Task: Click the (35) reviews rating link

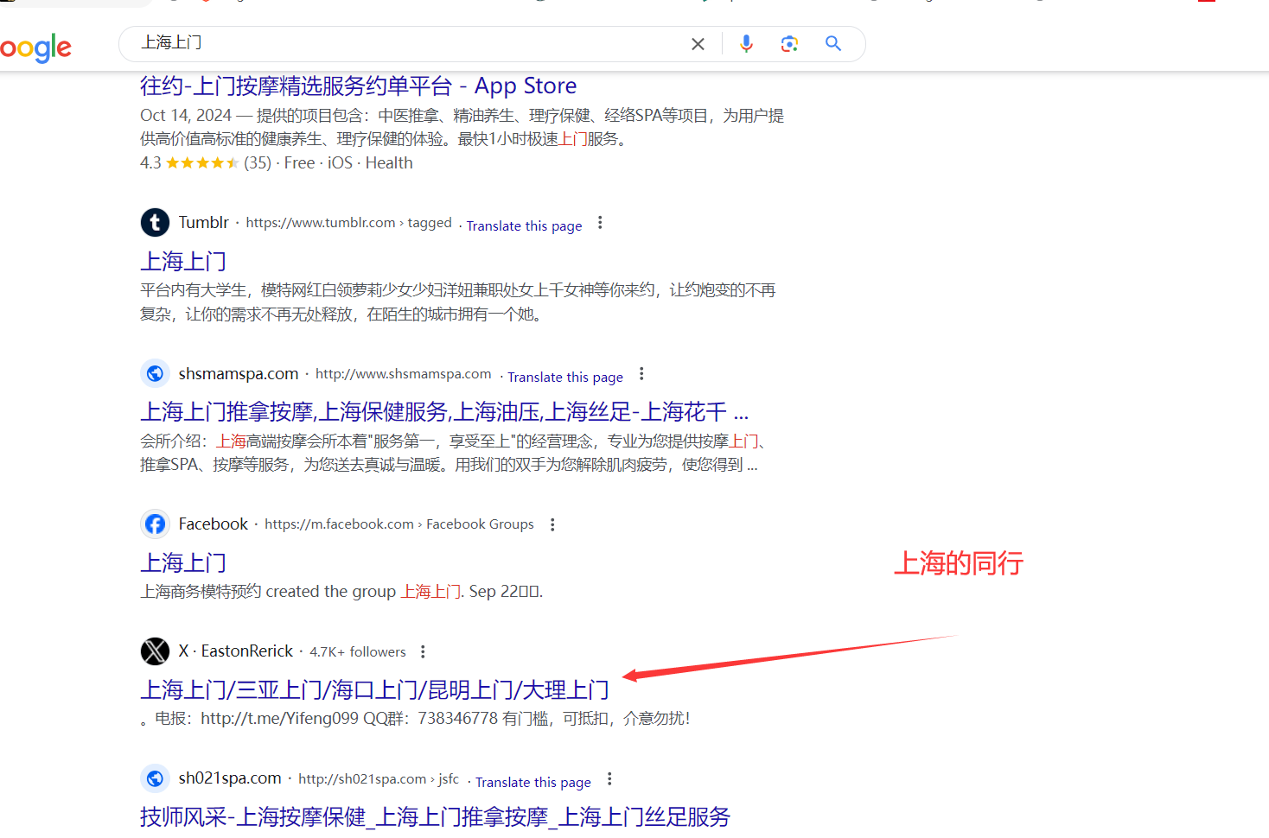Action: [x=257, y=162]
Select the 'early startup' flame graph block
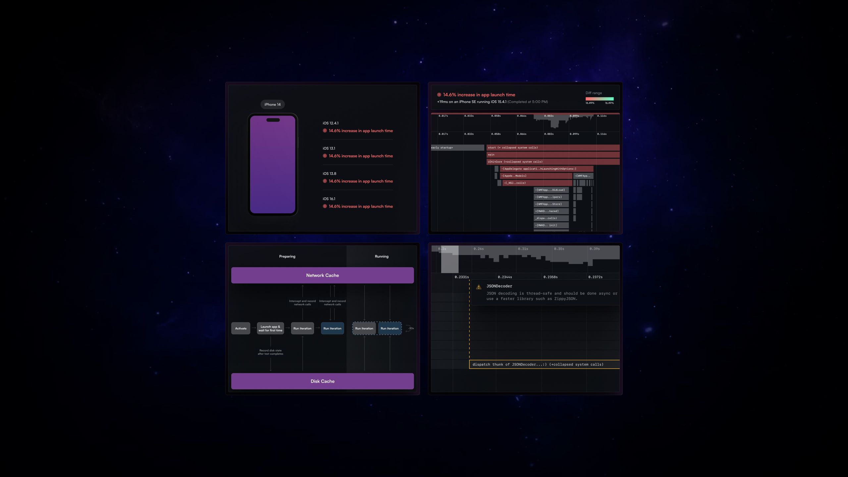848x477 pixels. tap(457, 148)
---
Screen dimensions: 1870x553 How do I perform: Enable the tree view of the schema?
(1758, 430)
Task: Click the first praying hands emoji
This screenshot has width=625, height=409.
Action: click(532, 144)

__What is being asked__
Turn the lines of the data from the one containing "Task: Click the (35) reviews rating link" up to and including the one containing "848x477 pixels. tap(457, 148)" into a numbered list, leaving out blank lines. Omit the pictures from your answer.

__Complete response__
1. Task: Click the (35) reviews rating link
2. Action: [x=257, y=162]
3. Select the 'early startup' flame graph block
4. 848x477 pixels. tap(457, 148)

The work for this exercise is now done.